-- DOCUMENT SEGMENT --
==============================

# Looking for a little input. Please.



## mtk469 (Aug 27, 2009)

Okay all. I got a call from a local HOA president yesterday wondering if we would bid there addition for snow. My partner and I have a difference of opinion on what we should be bidding it at. I know what our rates are but was curious what you all think as far as time and amount of salt goes. Here are a couple of details that hopefully will help.

Approx. 1.9 miles of Street 21 feet wide. Including 6 culdasacs. They have a rule that no cars are to be left on the streets so this helps. 
As for salt of the 1.9 miles approx 1.5 would be salted.

We would be using 2 -3/4 pickups with 8' straights and wings ( we could switch out one for a 8'6" V if needed)

Salt - we use both Bulk Rock salt and magic salt. Thoughts on positives or negatives with these options. We have a tailgate spreader and a V box. Probably use the V box for this.

Anyways, any thoughts on what you would estimate this as far as time to plow and amount of salt ( rock or Magic we won't use both it will be one or the other.)

==============================

-- REQUEST A --
Answer these from the snow-plowing post, one line each:
(i) How many cul-de-sacs are included in the streets?
(ii) What blades would go on the pickups?
(iii) Which spreader would probably be used for this job?
-- REQUEST B --
Please turn the paragraph of the snow-plowing post that begins "Approx. 1.9 miles of Street" into a short list that keeps its main facts.
-- REQUEST C --
From the snow-plowing post, reproduce word for word the part that opens with the words containing "We would be" and closes with "or the other.)".

==============================

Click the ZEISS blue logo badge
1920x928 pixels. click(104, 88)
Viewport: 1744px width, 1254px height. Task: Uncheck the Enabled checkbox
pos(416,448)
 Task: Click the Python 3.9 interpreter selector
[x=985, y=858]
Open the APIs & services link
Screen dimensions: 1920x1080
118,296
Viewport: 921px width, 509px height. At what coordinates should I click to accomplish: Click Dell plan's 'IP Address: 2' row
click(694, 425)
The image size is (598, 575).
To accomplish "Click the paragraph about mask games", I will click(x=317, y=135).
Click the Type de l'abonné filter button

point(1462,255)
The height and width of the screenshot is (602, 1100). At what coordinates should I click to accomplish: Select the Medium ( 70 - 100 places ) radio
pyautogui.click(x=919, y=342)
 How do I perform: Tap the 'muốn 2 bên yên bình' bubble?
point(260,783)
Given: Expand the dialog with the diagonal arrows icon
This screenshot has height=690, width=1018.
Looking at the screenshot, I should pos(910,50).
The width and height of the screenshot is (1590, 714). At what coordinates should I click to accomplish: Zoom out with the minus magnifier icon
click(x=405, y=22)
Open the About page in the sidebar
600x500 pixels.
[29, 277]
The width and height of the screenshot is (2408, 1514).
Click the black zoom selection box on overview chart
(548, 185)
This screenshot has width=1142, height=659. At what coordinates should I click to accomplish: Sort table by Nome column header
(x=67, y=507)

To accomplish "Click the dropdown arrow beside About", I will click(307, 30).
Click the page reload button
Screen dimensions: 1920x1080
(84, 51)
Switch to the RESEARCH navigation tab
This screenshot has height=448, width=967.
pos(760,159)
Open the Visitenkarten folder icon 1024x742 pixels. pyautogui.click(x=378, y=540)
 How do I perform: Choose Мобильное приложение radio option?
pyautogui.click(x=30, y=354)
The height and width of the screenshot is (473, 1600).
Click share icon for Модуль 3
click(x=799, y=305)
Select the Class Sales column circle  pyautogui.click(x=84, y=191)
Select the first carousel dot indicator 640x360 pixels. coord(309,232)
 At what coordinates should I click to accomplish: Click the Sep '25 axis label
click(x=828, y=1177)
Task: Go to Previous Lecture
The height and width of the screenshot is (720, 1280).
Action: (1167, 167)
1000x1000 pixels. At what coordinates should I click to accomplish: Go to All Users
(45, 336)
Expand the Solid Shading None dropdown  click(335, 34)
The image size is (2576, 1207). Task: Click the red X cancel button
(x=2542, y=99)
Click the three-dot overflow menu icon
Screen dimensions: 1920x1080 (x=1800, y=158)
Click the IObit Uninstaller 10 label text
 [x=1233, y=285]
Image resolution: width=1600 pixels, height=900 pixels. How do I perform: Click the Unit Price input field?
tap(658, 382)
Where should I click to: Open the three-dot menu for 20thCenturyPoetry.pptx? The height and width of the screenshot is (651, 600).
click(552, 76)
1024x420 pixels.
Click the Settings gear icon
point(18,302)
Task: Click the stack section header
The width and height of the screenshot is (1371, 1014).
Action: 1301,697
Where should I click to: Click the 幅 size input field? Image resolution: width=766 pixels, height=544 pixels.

==============================

-- WORKED SOLUTION A --
(i) 6
(ii) 8' straight blades with wings (one could be switched for an 8'6" V)
(iii) The V box

-- WORKED SOLUTION B --
- About 1.9 miles of street, 21 feet wide
- Includes 6 cul-de-sacs
- No cars may be left on the streets, which helps
- About 1.5 of the 1.9 miles would be salted

-- WORKED SOLUTION C --
We would be using 2 -3/4 pickups with 8' straights and wings ( we could switch out one for a 8'6" V if needed)

Salt - we use both Bulk Rock salt and magic salt. Thoughts on positives or negatives with these options. We have a tailgate spreader and a V box. Probably use the V box for this.

Anyways, any thoughts on what you would estimate this as far as time to plow and amount of salt ( rock or Magic we won't use both it will be one or the other.)